Although the demand for consumer loans, primarily automobile, and business loans has been soft in recent periods due to the recession, we continue to lend to credit qualified businesses and individuals within our market area. Demand for residential financings and refinancings, however, has been robust during the first nine months of 2009. We closed $72.8 million of residential mortgages, an increase of $24.4 million, or 50.5%, from the origination volumes experienced during the first nine months of 2008. However, for interest rate risk management purposes, many of these low fixed rate residential mortgage loans originated late in 2008 and the first two quarters of 2009, were sold in the secondary market and as a result were not reflected in outstanding loan balances at period-end.
Net interest income for the nine-month period was favorably impacted by an increase in average earning assets, which increased $104.1 million, or 6.7% to $1.657 billion for the 2009 nine-month period as compared with $1.553 billion to the same period in 2008. Net interest margin for the first nine months of 2009 was 3.79%, slightly below the 3.81% for the first nine months of 2008. During the first nine months of 2008, the targeted federal funds rate fell from 4.25% to 2.00%, while for all of the 2009 period the targeted federal funds rate ranged from 0% to .25%.
Our capital ratios remain strong and increased from year-end 2008. Total shareholders’ equity rose $13.5 million since year-end 2008 to a record level of $139.3 million.
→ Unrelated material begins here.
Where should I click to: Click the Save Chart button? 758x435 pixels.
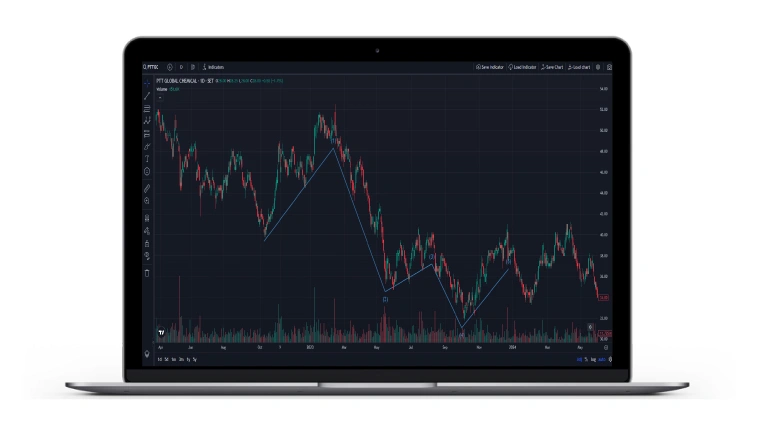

Total shareholders equity increased by 11% and assets increased 10.3%. Our Tier 1 leverage ratio remained strong at 8.63%, above both the September 30, 2008 and year-end 2008 positions. The capital ratios of the Company and each subsidiary bank significantly exceeded the “well capitalized” regulatory standard.
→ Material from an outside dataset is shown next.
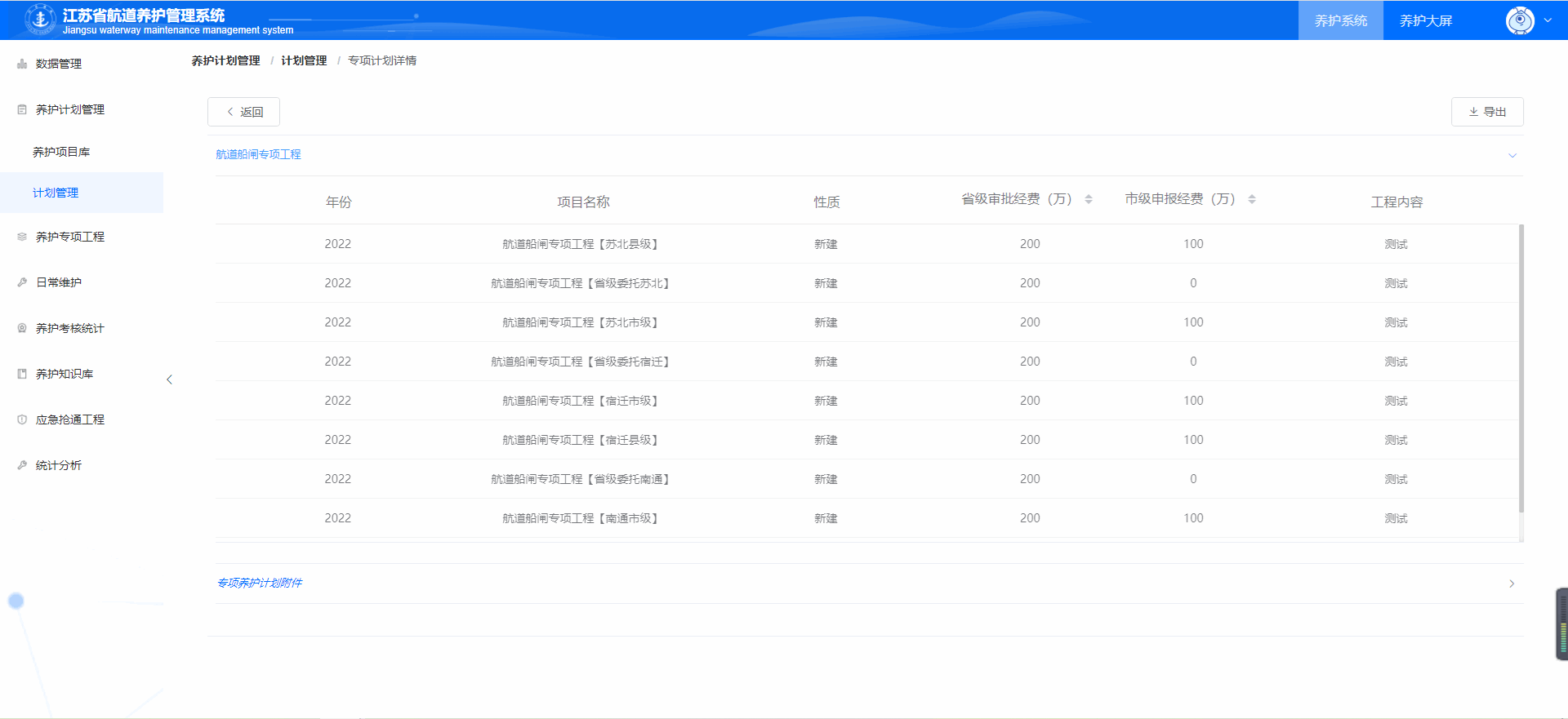Sort by 市级申报经费 column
The continued stress in the real estate markets and increasing levels of unemployment nationally have continued to negatively impact many financial institutions, primarily as a result of their holdings of subprime or poor-quality mortgage loans, as well as investment securities backed by pools of such loans. We have never engaged in the origination of subprime or other non-traditional mortgage loans as a business line, nor do we hold mortgage-backed securities backed by such mortgages in our investment portfolio. Mortgage-backed securities held by the Company are comprised of pass-through securities backed by conventional residential mortgages and guaranteed by government agencies or government sponsored entities. The Company does not invest in any private-label mortgage-backed securities or securities backed by subprime, or other high risk non-traditional mortgage loans. Our commercial, residential real esta te and indirect consumer loan portfolios experienced no significant deterioration at September 30, 2009, although the communities we serve, like all areas of the U.S., have been negatively impacted by the recession. However, if the economic downturn continues or worsens, we may be negatively impacted by the recession to a greater degree in the future.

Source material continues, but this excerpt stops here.